Book Review: The Forgotten Man
Wednesday, April 29th, 2009There’s pretty much a consensus that we are living in “the worst economy since the Great Depression,” so it seemed appropriate, even important, to read Amity Shlaes’ The Forgotten Man: A New History of the Great Depression. Since the copy I read belongs to the school library, I’m going to have to buy my own copy and read it again this summer so that I can mark it up. With all of the names, events, and dates in the book, it will repay a second reading.
She does ask (but doesn’t answer) the traditional question about whether it was FDR’s policies or World War II that pulled America out of the Depression, but she maintains that the bigger question is why the Depression lasted until that war.
What caused the Depression in the first place? For Shlaes, it was a perfect storm of political, economic, social, and even natural factors: the stock market crash of 1929, the missteps of the Federal Reserve, the loss of international trade, the challenge of transition from an agricultural to a manufacuring economy, and even freakish weather (floods and drought – think Dust Bowl).
Given these conditions, perhaps a depression was inevitable. Shlaes maintains, however, that it was mismanagement at the presidential level – first Hoover, then Roosevelt – that made the downturn longer and deeper than it would have had to be.

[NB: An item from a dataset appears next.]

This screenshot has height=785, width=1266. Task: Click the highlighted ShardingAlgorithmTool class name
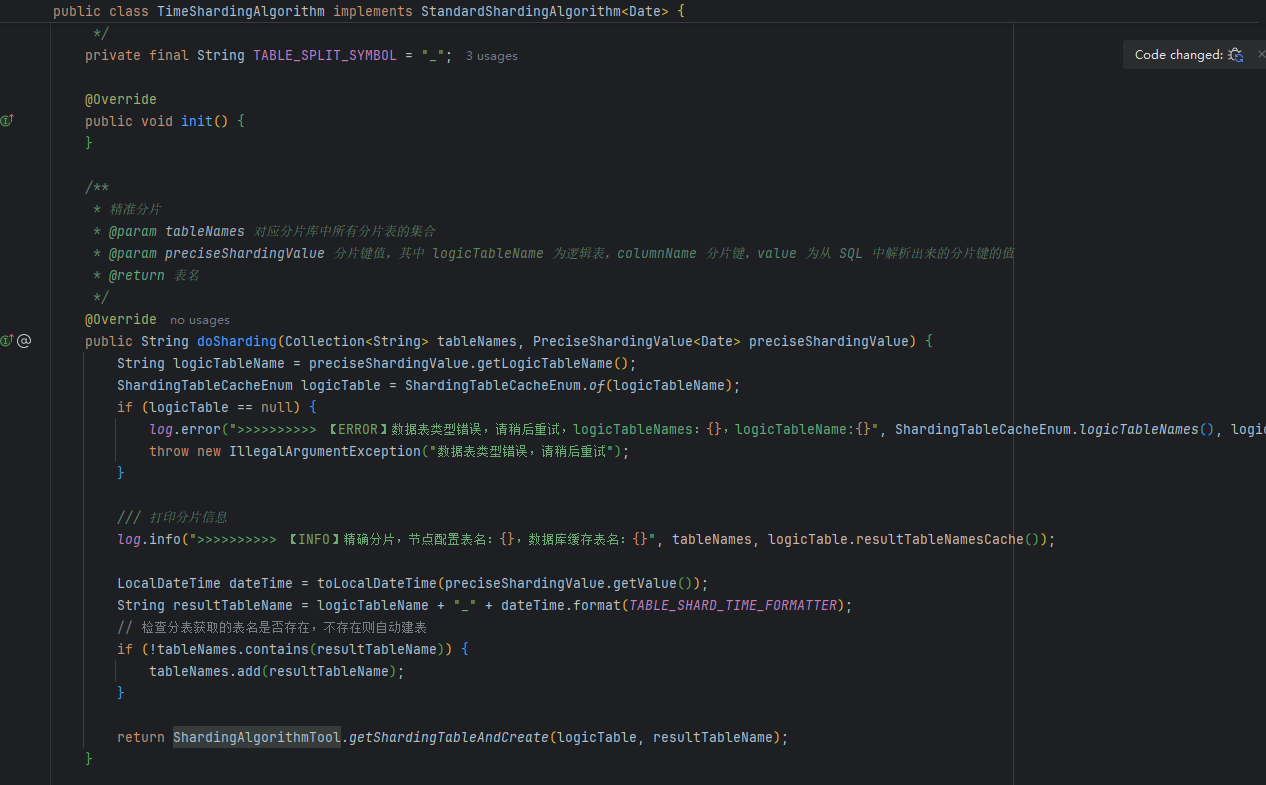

In other words, presidential policies turned a severe but normal market correction into what will forever be etched into the American memory as the Great Depression.
Hoover’s sins were fundamentally three: intervening in business, signing into law a destructive tariff, and weakening confidence in the stock market.
FDR’s sins were also legion: errant money policy, prosecution of businessmen as enemies of the state, doling out government monies to create voting constituencies beholding to, even dependent upon, the federal government (think Social Security), and promoting Keynesian economics that makes government an equal partner with the private sector in stimulating economic growth. (These last two have transformed American politics to this day.)
The bottom line is that both men, in their sincere desire to promote economic recovery, actually delayed it.
There were some heroes: the Schechter brothers, who ran a family-owned kosher butcher business, and who fought the big, bad NRA (no, not the National Rifle Association, but the National Recovery Administration, the strong-arm bureau of the New Deal) all the way to the Supreme Court – and won!
One enjoyable feature of this volume is the quotes from the luminaries of the day – a time when men thought deeply and spoke elegantly. Here are a few that are instructive to us today:
Theodore Roosevelt: “To preach hatred of the rich man as such is to mislead and inflame to madness honest men.”
John Maynard Keynes: “It is a mistake to think businessmen are more immoral than politicians.”
Oliver Wendell Holmes: “A good catchword can obscure analysis for fifty years.”
To that last quote: FDR actually found a good “catchword” in the “forgotten man,” which became his excuse during those crisis years for collecting for government what he himself called “unimaginable power.” The interesting thing is that FDR changed the meaning of the phrase from its original context and stood it on its head for his own purposes.
Shlaes clarifies the mistake by juxtaposing the original context and FDR’s:
William Graham Sumner, Yale University, 1883: “As soon as A observes something which seems to him to be wrong, from which X is suffering, A talks it over with B, and A and B then propose to get a law passed to remedy the evil and help X. Their law always proposes to determine what C shall do for X, or in the better case, what A, B, sand C shall do for X. …What I want to do is to look up C. I want to show yu what manner of man he is. I call him the Forgotten Man. Perhaps the appellation is not strictly correct. He is the man who is never thought of. …He works, he votes, generally he prays – but he always pays…”
New York Gov. Franklin D. Roosevelt, Radio Address in Albany, April 7, 1932: “These unhappy times call for the building of plans that rest upon the forgotten, the unorganized but the indispensable units of economic power, for plans like those of 1917 that build from the bottom up and not from the top down, that put their faith once more in the forgotten man at the bottom of the economic pyramid.”
It appears to me that the Hoover/FDR-esque spirit in government interventionism and class warfare ideology lives on today in Presidents Bush (think TARP) and Obama, who rails against the greed and selfishness of those who reside “at the commanding heights of our economy.”